Anna McClellan : Critique de l’album Bouquet Électrique

Anna McClellan dissipe l'anxiété de l'intérieur. L'auteur-compositeur et multi-instrumentiste élevé à Omaha crée depuis une décennie des histoires empathiques et décalées de fleurs, de crêpes et de chagrins, tout en se rongeant les ongles. Au cours des quatre années qui ont suivi son dernier disque, elle s'est déracinée et a entrepris un changement de carrière, sans rien perdre de la puissance de sa musique. Bouquet Électrique est une autre belle itération de sa narration au piano, franche dans sa franchise et poignante dans sa spécificité.

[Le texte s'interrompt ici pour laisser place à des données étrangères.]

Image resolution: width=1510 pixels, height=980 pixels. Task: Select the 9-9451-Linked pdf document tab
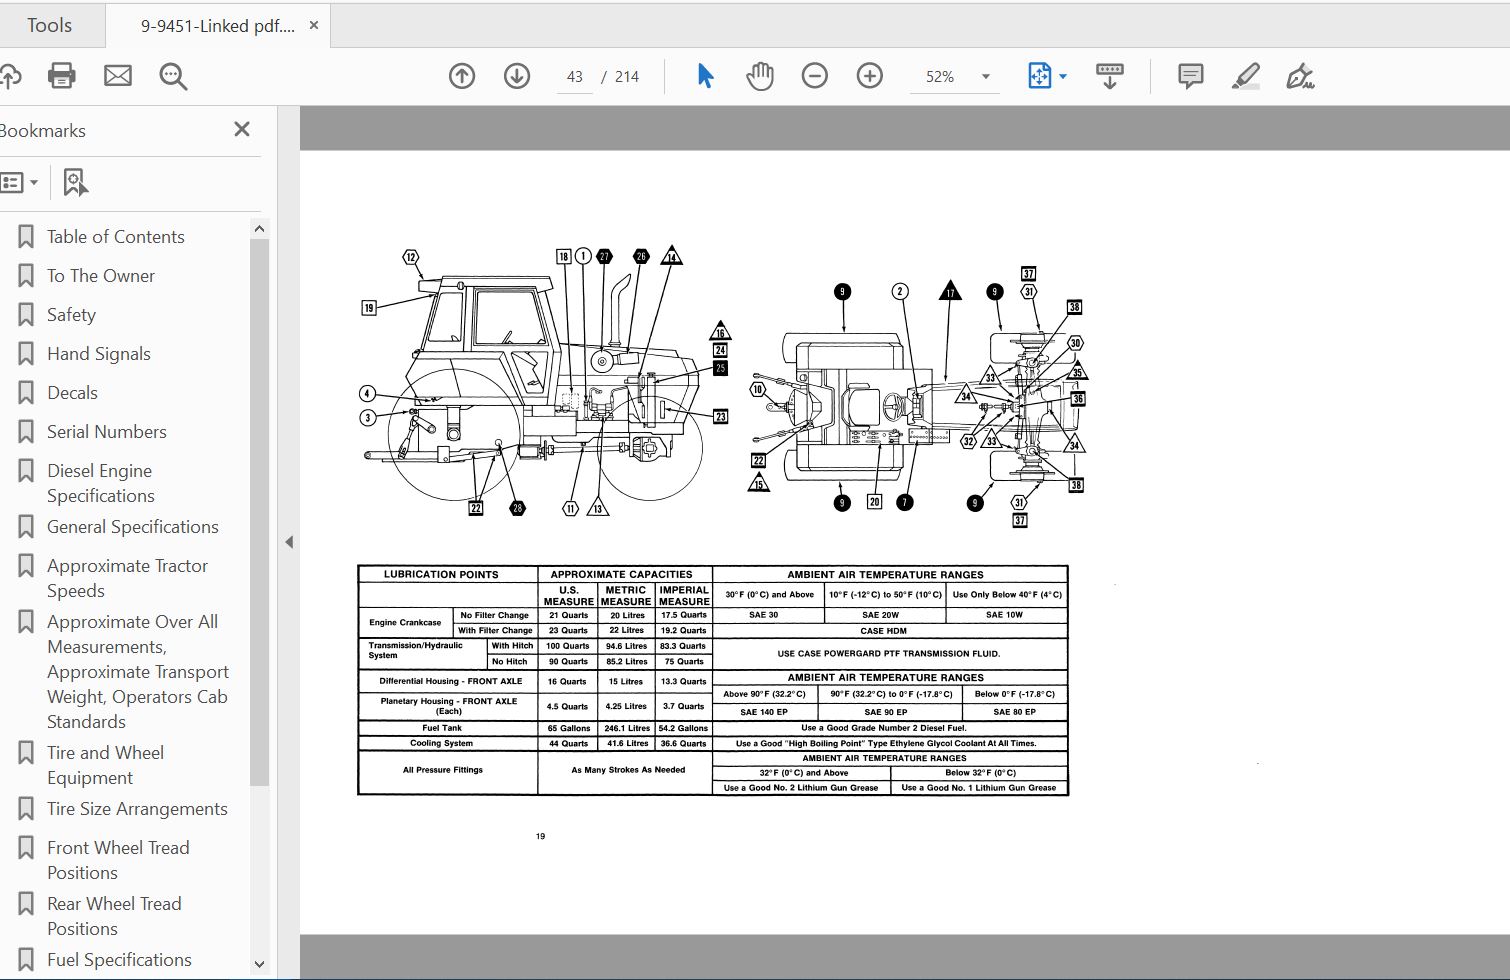point(210,25)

Vous ne le devinerez peut-être pas d'après ses albums, mais McClellan passe ses journées comme électricienne et technicienne d'éclairage sur les plateaux de télévision (elle a plaisanté en disant qu'elle « aime [TV] plus que de la musique »). Son obsession de toujours pour le format épisodique a influencé ses chansons depuis le début, même lorsqu'elle ne contient pas de références précoces sur « Co-Stars » ou ne donne pas à une chanson le nom d'un drame pour adolescents bien-aimé du tournant du millénaire. Les saisons de la vie sont esquissées à travers Bouquet ÉlectriqueIl y a 11 titres. Plutôt que de remplir chaque chanson de récits simples, ils commencent dans les médiascomme se réveiller au milieu d'un rêve ou commencer une émission sur la saison trois, épisode six. Des scènes entières s'intègrent dans de brèves tournures de phrases : sur « Dawson's Creek », elle chante « Ravioli/Prière familiale/Réaliser que la vie n'est pas juste », résumant l'optimisme juvénile fané des boîtes de conserve du chef Boyardee et des aperçus du rituel du dîner. Les souvenirs anecdotiques de la chanson se rejoignent dans une outro parlée de Maritza Estrada, ancienne poète du Nebraska, qui contemple « ce grand chagrin que nous appelons la vie » et propose une phrase qui donne son titre à l'album.

Le temps, la distance et leur intersection nostalgique alimentent la poésie éclairée par la lampe des chansons de McClellan. Des arpèges de piano et des tambours au pied léger se glissent sous de chatoyantes déclarations d'amour. Elle puise dans un besoin douloureux et familier de se déconnecter de la misère numérique sans fin d’un monde en effondrement et de s’embrasser. De légères touches de vibraphone, de saxophone et de cor d'harmonie colorent les coins agités de « I'm Lyin » et du premier single « Like a Painting ». Des accords vibrants confèrent à ce dernier une étrange familiarité alors même qu'une guitare en mouvement désaccorde l'espace entre les couplets. Elle laisse tomber autant de syllabes que nécessaire dans chaque mesure, où elles atterrissent dans des rimes d'une simplicité charmante.

L'augmentation des gens de chambre et les instruments d'évier de cuisine, du bâton de pluie aux shakers et bouteilles tintantes, ne détournent jamais l'attention du cœur de Bouquet Électrique: Les mots de McClellan et sa voix incroyablement expressive. Les craquements et les frémissements de son chant rappellent que l’écriture de chansons peut être une effusion d’émotion autant qu’un métier délibéré. La perfection est une chimère, jamais un objectif. « Co-Stars » est un duo attachant et délabré avec son coéquipier Ryan McKeever, plein de description et de conscience de soi. Le refrain gémissant des briquets qui rassemble le désir de « Paper Alley » patauge dans une mer d’épuisement errant. Les vœux plaintifs et le désir non cartographié sont en quelque sorte gardés sous contrôle alors que McClellan glisse sur sa gamme vocale.